OBJECTIVE —
Convert the rows, from the first line through the line containing "Action: [x=1272, y=1093]", into a numbered list with one line per number and no blank lines.
== DATA
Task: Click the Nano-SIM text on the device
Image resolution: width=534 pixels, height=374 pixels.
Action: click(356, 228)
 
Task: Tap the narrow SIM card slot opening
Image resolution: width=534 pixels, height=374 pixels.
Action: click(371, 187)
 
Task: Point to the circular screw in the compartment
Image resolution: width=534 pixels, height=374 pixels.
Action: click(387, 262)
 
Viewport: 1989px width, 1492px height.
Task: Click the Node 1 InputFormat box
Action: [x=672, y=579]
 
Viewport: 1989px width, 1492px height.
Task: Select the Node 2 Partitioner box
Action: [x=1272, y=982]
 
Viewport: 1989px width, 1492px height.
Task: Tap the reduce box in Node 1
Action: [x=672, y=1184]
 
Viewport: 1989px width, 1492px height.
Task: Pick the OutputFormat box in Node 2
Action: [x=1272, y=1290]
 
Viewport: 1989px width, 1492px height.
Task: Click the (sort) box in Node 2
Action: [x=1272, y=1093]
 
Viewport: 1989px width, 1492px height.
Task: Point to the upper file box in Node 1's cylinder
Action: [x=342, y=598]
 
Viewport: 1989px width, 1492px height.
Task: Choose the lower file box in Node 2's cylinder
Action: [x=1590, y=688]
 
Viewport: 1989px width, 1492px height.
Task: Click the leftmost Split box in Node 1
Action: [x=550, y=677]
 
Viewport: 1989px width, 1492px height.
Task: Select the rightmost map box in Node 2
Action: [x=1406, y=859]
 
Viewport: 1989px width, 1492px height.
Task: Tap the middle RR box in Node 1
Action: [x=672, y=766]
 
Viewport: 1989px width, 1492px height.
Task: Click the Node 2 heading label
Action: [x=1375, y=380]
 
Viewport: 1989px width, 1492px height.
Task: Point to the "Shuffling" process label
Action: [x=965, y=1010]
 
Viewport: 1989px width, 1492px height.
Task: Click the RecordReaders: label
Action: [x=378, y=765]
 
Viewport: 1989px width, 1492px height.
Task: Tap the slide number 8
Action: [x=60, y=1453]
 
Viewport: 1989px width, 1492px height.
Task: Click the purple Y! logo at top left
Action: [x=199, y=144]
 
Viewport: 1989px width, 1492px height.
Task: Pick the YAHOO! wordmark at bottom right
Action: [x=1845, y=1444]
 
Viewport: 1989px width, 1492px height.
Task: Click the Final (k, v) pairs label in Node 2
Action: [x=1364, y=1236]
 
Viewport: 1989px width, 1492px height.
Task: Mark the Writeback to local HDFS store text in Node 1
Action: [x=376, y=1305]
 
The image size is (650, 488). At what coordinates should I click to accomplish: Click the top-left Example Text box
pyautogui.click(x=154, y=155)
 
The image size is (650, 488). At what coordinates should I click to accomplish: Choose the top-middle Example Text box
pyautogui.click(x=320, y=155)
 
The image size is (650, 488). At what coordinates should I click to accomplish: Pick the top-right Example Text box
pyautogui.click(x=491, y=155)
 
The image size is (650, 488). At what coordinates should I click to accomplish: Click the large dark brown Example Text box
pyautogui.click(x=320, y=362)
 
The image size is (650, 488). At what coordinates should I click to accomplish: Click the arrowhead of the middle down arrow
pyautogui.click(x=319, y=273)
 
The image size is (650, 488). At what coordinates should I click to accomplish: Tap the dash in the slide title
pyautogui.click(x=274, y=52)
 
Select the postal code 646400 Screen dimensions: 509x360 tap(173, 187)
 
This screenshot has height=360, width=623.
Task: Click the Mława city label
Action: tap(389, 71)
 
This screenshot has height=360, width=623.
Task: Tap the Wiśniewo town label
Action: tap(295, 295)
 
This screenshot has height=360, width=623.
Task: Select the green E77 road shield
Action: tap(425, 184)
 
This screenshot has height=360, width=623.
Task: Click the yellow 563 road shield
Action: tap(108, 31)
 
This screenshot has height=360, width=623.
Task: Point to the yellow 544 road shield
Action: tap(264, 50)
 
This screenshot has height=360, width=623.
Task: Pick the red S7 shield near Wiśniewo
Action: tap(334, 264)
====
FULL ANSWER —
1. Task: Click the Nano-SIM text on the device
2. Image resolution: width=534 pixels, height=374 pixels.
3. Action: click(356, 228)
4. Task: Tap the narrow SIM card slot opening
5. Image resolution: width=534 pixels, height=374 pixels.
6. Action: click(371, 187)
7. Task: Point to the circular screw in the compartment
8. Image resolution: width=534 pixels, height=374 pixels.
9. Action: click(387, 262)
10. Viewport: 1989px width, 1492px height.
11. Task: Click the Node 1 InputFormat box
12. Action: [x=672, y=579]
13. Viewport: 1989px width, 1492px height.
14. Task: Select the Node 2 Partitioner box
15. Action: [x=1272, y=982]
16. Viewport: 1989px width, 1492px height.
17. Task: Tap the reduce box in Node 1
18. Action: [x=672, y=1184]
19. Viewport: 1989px width, 1492px height.
20. Task: Pick the OutputFormat box in Node 2
21. Action: [x=1272, y=1290]
22. Viewport: 1989px width, 1492px height.
23. Task: Click the (sort) box in Node 2
24. Action: [x=1272, y=1093]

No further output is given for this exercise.